Страница 6 из 93
— Ну, еще, ну, разом!.. — кричал один из десятников артели.
— Навались, ребята, навались! — вопил другой.
— Маленечко бы еще, он бы сейчас и пошел! — убеждал третий.
Но, несмотря на эти возгласы, паровик только покачивался под натиском нескольких десятков рук и никак не хотел удержаться на толстых катках, по которым ему предстояло опуститься на платформу пристани.
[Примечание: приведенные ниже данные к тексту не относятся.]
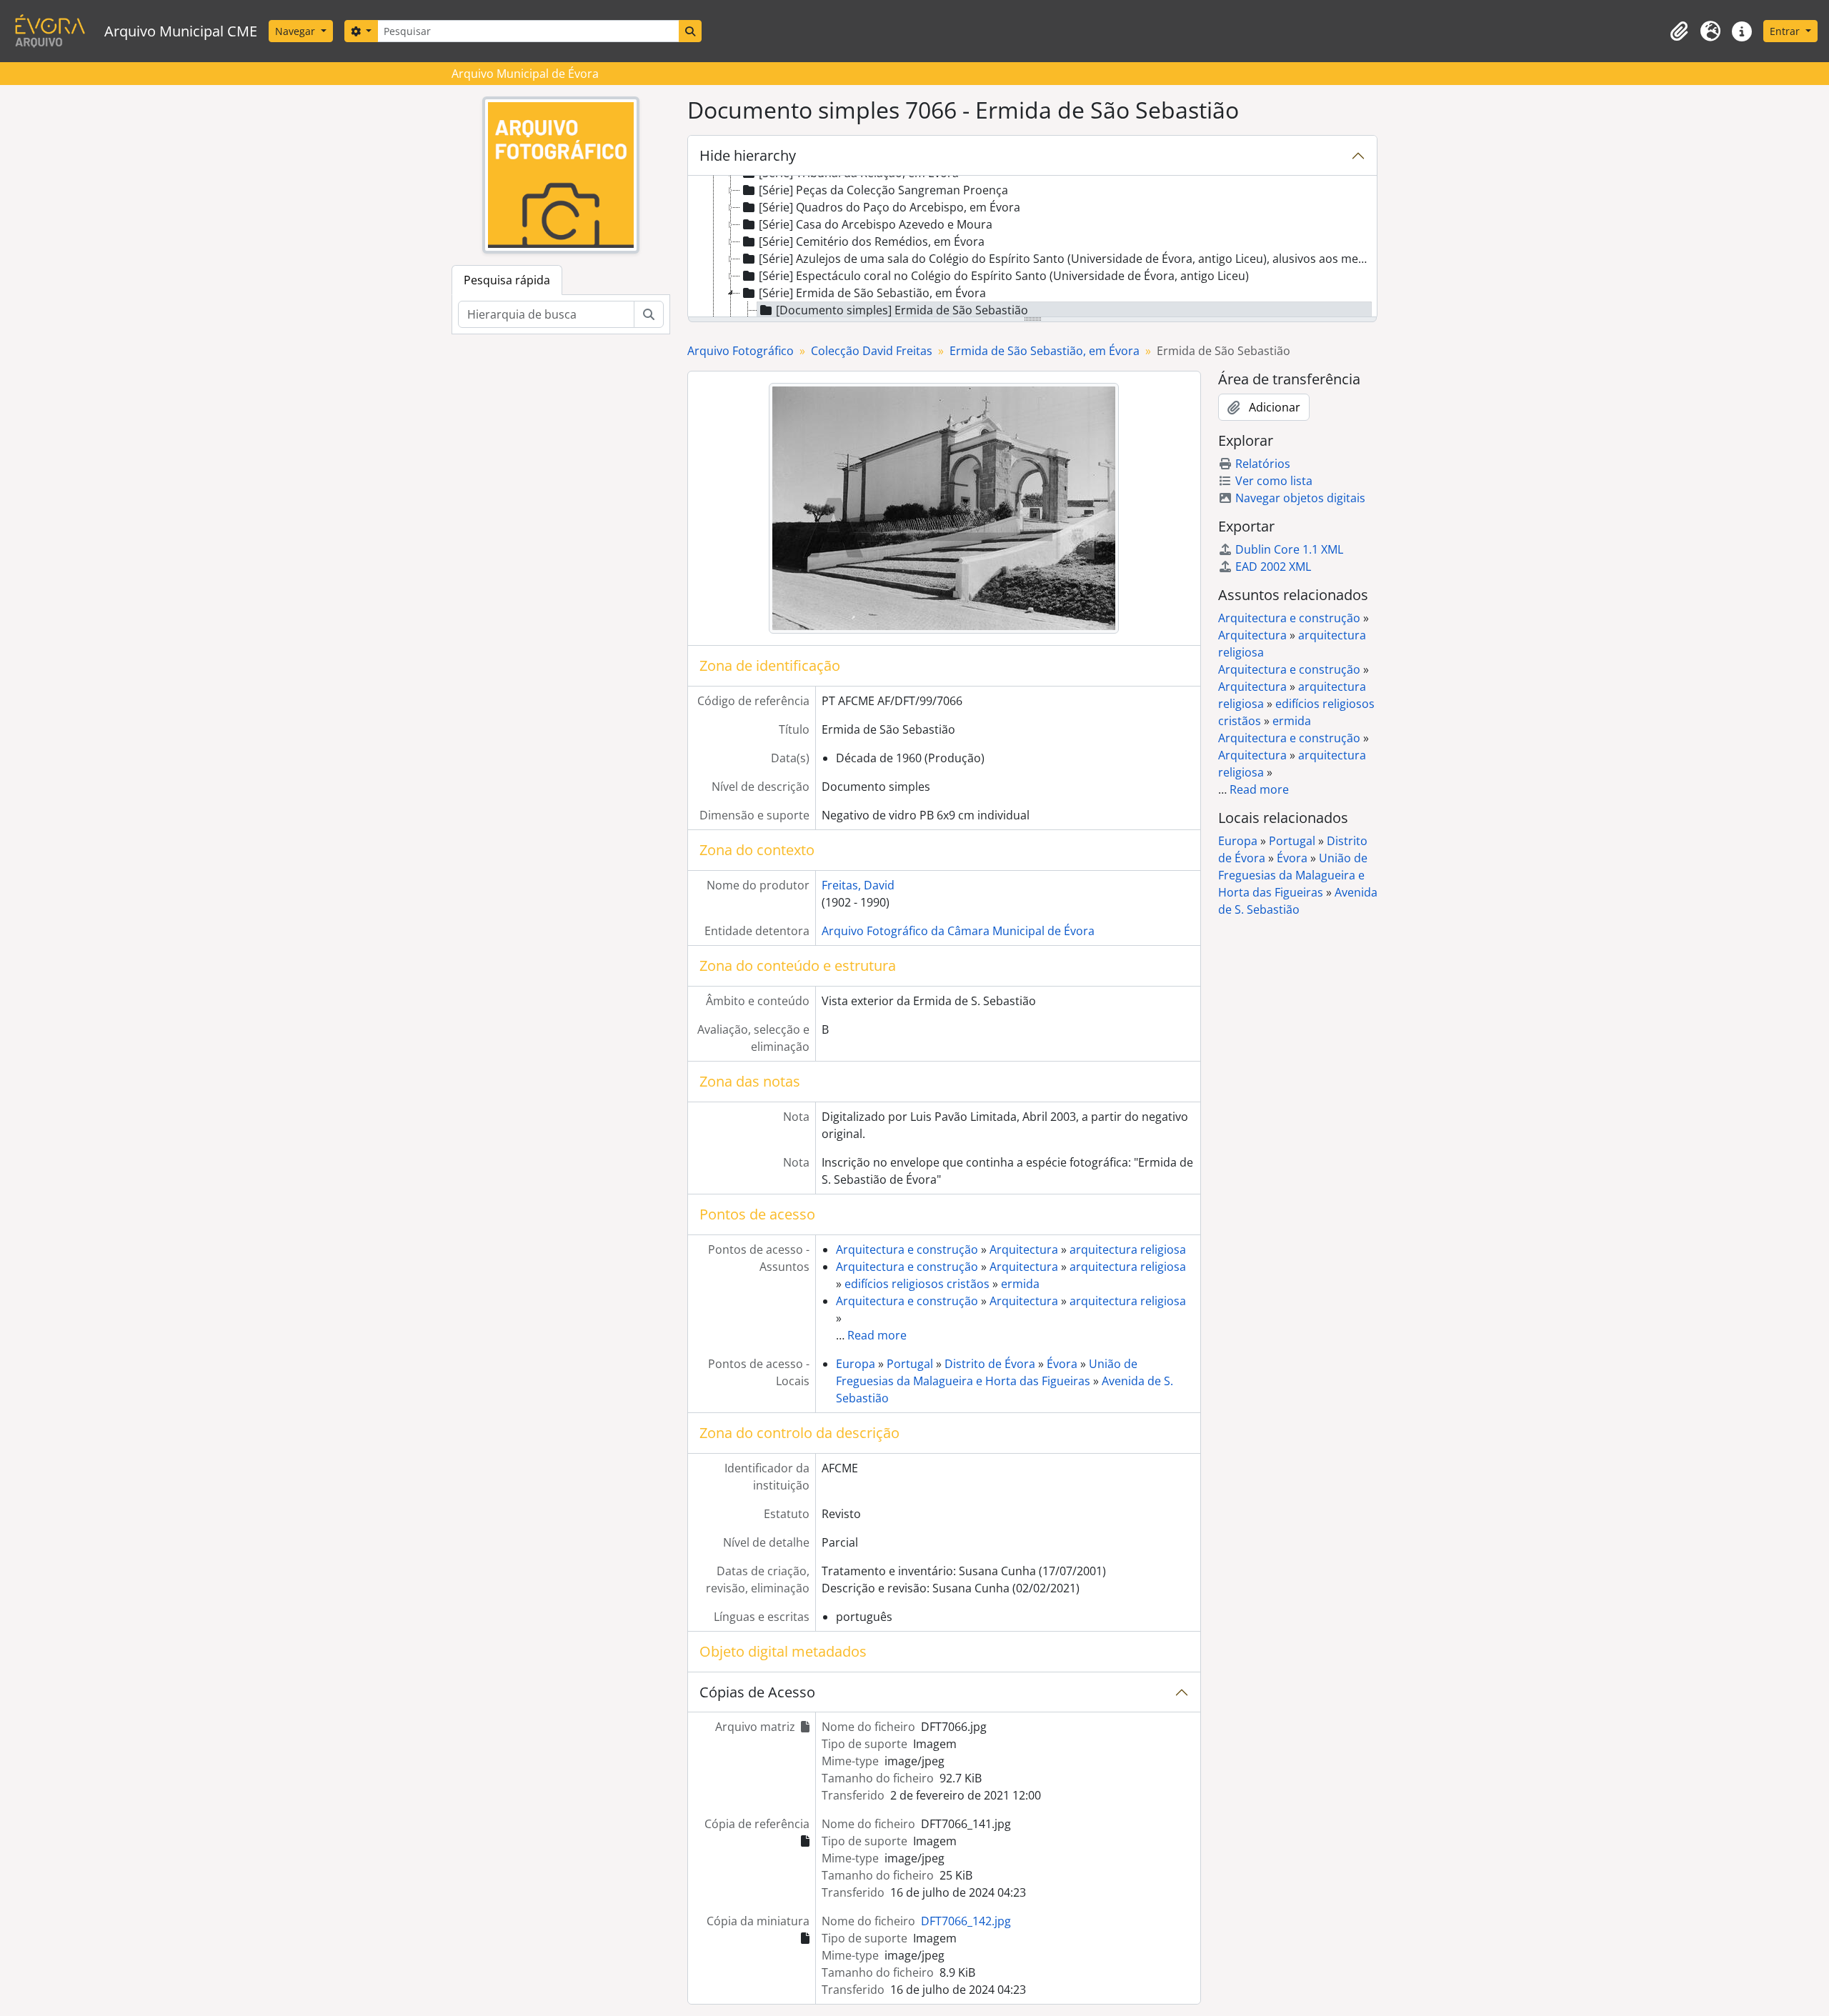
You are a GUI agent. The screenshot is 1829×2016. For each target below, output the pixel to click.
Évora (1062, 1364)
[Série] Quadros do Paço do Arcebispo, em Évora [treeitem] (889, 207)
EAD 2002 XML (1273, 566)
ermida (1020, 1284)
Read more (877, 1335)
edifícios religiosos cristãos (917, 1284)
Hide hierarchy (747, 155)
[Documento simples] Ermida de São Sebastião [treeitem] (902, 310)
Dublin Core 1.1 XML (1289, 549)
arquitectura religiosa (1128, 1249)
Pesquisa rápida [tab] (507, 280)
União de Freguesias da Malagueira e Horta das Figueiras (1292, 875)
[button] (1679, 31)
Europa (855, 1364)
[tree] (1032, 247)
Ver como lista (1273, 481)
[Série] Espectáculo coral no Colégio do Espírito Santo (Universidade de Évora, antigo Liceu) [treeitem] (1004, 276)
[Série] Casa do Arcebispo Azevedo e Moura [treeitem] (875, 224)
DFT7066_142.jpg (966, 1921)
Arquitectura (1024, 1249)
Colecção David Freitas (871, 351)
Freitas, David (858, 885)
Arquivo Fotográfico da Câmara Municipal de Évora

— Вот с этим самым дьяволом мы в Нижнем как возились: двоим ноги отдавило совсем, а у одного внутри лопнула жила с надсаду! — сообщал матрос, сидя на канатном свертке и равнодушно поглядывая на толпящихся вокруг паровика работников.
— Э, послушайте, это надо так! — подошел к пристани господин в костюме туриста, с сумочкой через плечо и с пледом, небрежно перекинутым через руку.
— Чего-с?.. — остановился один из десятников.
— Я сам немного механик и понимаю... Вы веревками опутайте так, потом перетяните эдак и потом тащите сюда!
— Ребята, слышь, немец сказывает путай так, тяни эдак, а опосля вытягивай сюда...
— Ну, его к дьяволу!
— Это немца-то?
— А ну-ка вдруг...
Эх, дубинушка, ухни,
Эх, зеленая сама пойдет, сама пойдет. Ух!
— Стой!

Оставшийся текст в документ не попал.